■ **EXERCISE BRIEF**
Provide a verbatim copy of the data below.
DATA FOR THE TASK section start
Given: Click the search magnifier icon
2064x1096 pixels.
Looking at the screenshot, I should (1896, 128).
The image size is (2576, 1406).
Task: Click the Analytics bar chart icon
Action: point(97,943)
DATA FOR THE TASK section end
■ **TASK RESPONSE**
Given: Click the search magnifier icon
2064x1096 pixels.
Looking at the screenshot, I should (1896, 128).
The image size is (2576, 1406).
Task: Click the Analytics bar chart icon
Action: point(97,943)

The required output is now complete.